Of course, this comes out the same as the case when the catastrophe happens at the end of the 100 year appraisal, but it’s satisfying to write code that suggests Thanos might not be right on this.

Overpopulation (MCU)

Many people have written at length about how our earth isn’t actually overpopulated. Mostly because the exponential growth seems to slow into a sigmoid curve as areas become more economically developed.

Maybe this doesn’t apply in the MCU, maybe the human superpower is that we can control our fertility.

But, an overpopulation catastrophe must be because there are more people (and Groots are people) than the universe can support.

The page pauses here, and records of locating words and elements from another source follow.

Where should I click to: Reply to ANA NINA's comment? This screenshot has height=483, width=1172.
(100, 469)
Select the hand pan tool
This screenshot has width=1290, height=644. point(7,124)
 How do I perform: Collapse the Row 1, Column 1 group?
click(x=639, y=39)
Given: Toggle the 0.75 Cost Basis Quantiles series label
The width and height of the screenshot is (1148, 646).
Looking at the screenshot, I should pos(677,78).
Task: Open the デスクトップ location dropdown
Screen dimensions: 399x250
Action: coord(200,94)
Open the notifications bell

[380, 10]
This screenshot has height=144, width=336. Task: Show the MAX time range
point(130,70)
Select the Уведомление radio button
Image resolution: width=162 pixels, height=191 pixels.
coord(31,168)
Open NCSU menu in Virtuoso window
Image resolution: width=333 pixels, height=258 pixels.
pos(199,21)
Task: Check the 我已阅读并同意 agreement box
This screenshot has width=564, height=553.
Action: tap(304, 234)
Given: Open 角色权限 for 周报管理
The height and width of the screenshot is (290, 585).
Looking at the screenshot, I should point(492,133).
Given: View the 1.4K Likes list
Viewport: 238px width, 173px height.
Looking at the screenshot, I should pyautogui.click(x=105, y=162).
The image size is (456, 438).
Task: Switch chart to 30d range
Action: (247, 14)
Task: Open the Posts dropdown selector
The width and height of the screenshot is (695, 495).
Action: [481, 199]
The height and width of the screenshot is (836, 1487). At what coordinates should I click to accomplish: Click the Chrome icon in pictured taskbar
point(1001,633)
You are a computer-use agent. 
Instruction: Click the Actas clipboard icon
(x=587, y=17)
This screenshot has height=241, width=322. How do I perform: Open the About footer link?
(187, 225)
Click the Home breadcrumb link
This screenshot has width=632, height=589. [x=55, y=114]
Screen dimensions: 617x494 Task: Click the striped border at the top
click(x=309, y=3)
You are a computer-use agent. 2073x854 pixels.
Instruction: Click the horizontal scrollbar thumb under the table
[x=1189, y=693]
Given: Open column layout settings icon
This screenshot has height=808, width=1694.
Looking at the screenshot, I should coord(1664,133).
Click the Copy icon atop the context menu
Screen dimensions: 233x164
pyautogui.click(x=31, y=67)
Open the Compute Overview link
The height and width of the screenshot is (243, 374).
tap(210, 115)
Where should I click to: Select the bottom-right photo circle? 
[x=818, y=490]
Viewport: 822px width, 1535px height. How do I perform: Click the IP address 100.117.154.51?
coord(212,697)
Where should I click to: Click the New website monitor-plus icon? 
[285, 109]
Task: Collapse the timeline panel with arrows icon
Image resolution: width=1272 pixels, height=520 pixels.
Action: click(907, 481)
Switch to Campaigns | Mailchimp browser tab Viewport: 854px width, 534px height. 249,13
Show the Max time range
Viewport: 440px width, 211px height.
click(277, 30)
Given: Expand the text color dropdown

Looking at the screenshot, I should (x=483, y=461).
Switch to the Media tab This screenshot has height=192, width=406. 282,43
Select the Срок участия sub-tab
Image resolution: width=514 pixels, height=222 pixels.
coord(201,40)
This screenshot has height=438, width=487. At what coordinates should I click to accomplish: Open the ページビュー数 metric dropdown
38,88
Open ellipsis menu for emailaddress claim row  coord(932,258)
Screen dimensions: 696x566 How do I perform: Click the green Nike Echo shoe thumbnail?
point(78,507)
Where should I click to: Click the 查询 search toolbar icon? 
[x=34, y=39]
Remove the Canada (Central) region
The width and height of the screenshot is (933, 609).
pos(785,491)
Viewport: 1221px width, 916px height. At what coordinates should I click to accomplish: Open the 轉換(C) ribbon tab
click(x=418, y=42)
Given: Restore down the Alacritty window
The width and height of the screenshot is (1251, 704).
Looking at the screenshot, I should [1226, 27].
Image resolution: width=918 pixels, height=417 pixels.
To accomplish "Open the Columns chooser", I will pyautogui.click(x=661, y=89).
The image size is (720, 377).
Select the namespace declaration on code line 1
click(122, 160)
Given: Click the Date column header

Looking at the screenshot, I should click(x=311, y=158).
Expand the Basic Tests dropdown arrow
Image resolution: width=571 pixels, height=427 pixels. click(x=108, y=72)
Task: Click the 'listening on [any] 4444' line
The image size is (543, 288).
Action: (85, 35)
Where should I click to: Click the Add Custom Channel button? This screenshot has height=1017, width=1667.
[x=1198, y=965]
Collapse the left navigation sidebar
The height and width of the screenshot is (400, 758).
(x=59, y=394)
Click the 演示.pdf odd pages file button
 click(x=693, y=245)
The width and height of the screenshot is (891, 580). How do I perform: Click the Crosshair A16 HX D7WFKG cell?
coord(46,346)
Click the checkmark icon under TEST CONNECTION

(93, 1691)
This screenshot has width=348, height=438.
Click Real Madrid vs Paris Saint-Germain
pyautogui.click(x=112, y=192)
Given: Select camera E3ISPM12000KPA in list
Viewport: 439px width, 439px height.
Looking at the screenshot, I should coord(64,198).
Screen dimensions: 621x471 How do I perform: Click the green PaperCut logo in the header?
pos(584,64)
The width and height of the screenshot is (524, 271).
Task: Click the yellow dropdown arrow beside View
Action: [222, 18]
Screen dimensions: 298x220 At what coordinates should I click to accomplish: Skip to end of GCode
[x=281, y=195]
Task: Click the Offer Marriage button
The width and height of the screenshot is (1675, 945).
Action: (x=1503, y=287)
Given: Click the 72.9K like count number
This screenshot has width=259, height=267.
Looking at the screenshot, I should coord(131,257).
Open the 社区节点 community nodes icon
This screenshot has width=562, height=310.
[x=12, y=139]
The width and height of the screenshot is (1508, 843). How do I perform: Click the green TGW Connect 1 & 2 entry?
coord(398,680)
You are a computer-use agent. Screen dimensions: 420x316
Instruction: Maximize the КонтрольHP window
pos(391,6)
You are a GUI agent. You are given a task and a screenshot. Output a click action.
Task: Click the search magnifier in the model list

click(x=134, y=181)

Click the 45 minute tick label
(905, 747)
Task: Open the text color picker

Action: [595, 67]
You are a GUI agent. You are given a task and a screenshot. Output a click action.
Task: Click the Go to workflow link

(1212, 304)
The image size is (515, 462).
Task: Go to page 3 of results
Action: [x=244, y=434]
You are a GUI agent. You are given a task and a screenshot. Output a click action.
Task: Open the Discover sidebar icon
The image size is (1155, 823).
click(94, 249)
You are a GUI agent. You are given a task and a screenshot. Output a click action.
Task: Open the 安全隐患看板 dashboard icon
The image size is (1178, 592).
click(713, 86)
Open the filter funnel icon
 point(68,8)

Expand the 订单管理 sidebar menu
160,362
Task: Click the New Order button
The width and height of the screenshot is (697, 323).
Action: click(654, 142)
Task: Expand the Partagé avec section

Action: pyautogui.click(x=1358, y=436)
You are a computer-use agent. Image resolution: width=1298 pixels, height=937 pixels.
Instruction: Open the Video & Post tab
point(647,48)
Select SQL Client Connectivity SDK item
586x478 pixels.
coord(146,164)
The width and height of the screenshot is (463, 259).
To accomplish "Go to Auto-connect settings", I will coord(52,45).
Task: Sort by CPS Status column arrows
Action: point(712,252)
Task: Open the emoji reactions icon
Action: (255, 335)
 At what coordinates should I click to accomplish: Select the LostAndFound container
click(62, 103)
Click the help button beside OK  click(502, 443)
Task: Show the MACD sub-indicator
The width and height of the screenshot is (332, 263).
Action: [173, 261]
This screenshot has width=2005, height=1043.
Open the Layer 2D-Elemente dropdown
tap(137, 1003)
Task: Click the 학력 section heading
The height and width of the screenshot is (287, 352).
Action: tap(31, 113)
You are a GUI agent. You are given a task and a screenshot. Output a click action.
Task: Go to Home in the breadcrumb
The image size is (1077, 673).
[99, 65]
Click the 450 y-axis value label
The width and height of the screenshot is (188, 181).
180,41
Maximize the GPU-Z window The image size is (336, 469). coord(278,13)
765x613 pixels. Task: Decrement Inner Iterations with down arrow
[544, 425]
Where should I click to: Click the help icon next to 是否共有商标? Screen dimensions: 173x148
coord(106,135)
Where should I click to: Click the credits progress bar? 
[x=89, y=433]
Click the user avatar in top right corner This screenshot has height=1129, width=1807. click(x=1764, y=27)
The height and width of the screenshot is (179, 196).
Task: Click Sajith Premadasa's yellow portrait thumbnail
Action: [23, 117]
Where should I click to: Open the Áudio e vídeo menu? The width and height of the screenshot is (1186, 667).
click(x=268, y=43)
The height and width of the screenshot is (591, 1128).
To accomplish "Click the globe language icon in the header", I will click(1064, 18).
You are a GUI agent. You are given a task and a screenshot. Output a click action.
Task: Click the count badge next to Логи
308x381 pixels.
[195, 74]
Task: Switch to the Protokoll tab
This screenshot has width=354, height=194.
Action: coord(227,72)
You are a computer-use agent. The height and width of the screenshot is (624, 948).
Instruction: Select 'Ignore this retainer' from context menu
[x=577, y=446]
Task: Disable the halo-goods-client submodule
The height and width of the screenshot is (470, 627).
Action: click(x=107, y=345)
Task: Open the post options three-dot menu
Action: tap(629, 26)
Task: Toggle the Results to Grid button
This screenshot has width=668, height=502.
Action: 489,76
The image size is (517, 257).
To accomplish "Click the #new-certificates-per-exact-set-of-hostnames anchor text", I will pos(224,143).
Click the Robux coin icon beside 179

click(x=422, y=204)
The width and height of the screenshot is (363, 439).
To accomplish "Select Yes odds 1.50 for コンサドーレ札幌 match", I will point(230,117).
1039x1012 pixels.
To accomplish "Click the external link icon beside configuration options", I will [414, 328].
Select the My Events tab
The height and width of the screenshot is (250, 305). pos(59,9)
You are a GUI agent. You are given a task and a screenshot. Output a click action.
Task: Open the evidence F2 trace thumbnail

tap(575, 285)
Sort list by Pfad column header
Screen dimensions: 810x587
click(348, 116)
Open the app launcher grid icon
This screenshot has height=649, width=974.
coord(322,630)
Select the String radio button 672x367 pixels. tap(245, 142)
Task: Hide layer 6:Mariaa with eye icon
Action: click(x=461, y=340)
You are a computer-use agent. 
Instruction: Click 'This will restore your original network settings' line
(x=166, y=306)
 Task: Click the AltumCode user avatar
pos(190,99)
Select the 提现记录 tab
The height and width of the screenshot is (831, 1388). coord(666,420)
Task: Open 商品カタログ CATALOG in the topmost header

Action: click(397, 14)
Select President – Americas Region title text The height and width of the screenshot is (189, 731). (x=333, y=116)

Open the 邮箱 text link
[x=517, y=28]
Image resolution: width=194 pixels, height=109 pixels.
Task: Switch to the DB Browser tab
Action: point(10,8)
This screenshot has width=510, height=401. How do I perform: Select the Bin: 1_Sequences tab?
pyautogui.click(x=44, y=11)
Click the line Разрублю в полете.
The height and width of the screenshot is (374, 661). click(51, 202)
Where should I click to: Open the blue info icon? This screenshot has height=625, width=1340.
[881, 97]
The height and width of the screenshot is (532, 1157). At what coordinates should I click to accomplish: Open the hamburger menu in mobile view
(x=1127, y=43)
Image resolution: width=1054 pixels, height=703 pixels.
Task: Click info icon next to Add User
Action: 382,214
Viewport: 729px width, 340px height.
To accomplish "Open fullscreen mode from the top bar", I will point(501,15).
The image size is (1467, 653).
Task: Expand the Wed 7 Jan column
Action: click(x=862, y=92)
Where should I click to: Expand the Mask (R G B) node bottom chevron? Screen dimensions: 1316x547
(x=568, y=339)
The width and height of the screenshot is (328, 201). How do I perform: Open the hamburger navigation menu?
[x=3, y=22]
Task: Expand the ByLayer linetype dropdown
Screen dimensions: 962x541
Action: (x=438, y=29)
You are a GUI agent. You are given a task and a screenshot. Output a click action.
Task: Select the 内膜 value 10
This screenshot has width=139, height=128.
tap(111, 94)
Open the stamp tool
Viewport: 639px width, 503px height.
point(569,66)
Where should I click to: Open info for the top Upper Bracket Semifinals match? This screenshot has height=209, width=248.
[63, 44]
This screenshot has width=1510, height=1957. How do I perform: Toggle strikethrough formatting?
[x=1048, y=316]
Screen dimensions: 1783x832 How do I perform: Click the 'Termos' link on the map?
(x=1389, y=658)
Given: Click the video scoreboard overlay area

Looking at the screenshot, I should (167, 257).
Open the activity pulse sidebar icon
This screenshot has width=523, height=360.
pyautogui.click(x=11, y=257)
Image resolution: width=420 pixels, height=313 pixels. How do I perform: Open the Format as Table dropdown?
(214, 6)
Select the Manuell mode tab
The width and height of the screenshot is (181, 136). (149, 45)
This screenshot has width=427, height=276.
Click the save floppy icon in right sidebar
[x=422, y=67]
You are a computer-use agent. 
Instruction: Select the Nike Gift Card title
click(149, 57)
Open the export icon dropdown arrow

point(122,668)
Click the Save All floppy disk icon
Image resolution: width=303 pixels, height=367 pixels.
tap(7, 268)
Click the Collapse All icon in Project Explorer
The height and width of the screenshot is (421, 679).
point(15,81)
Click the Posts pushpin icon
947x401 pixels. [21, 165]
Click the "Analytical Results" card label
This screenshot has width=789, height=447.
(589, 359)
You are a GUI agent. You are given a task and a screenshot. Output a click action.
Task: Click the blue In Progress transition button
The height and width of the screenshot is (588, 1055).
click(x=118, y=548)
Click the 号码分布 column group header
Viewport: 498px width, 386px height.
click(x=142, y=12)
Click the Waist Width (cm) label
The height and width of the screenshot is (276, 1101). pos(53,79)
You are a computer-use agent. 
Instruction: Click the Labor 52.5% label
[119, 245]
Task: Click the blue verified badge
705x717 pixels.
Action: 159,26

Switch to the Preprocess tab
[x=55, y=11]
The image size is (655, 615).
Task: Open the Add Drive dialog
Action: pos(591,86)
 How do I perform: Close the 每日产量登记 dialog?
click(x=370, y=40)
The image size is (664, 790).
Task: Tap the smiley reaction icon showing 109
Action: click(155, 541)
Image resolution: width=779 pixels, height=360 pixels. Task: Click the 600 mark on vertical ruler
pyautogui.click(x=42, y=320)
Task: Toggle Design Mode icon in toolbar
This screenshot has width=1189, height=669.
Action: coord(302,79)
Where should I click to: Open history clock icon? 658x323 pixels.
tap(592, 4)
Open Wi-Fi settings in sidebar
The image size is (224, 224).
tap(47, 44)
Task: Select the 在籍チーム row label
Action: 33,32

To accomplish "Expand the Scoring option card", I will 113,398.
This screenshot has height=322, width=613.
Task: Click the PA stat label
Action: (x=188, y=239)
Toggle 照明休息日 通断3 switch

  1. The MCU shows no sign of lack of resources. Like this universe, it seems that energy is convertible into any resource you need. The dwarf uses the energy of a dying neutron star to make an awesome axe, and there’s no shortage of neutron stars.
  2. Our laws of thermodynamics don’t seem to apply in the MCU. Or at least, the MCU isn’t a closed system. Dr Strange interacted with a universe where time didn’t exist. Strange could open a portal to a universe where entropy flows the opposite direction, and we have unlimited energy.1

The history of the overpopulation idea has been one that supports restrictions on breeding, as otherwise: (Graph illustrative, ignore the numbers.)

Really, Thanos has a policy where he’s going to have to use the gauntlet every so often because the universe will keep getting overpopulated.

Except he’s wrong, because there’s no resource crisis.

And he doesn’t care. He has the Time Stone, he could have performed a much better analysis than me, and chose not to.


  1. I briefly looked into how much energy we could get out of Cyclops, but the X-men are Marvel, but not MCU. Maybe a later post.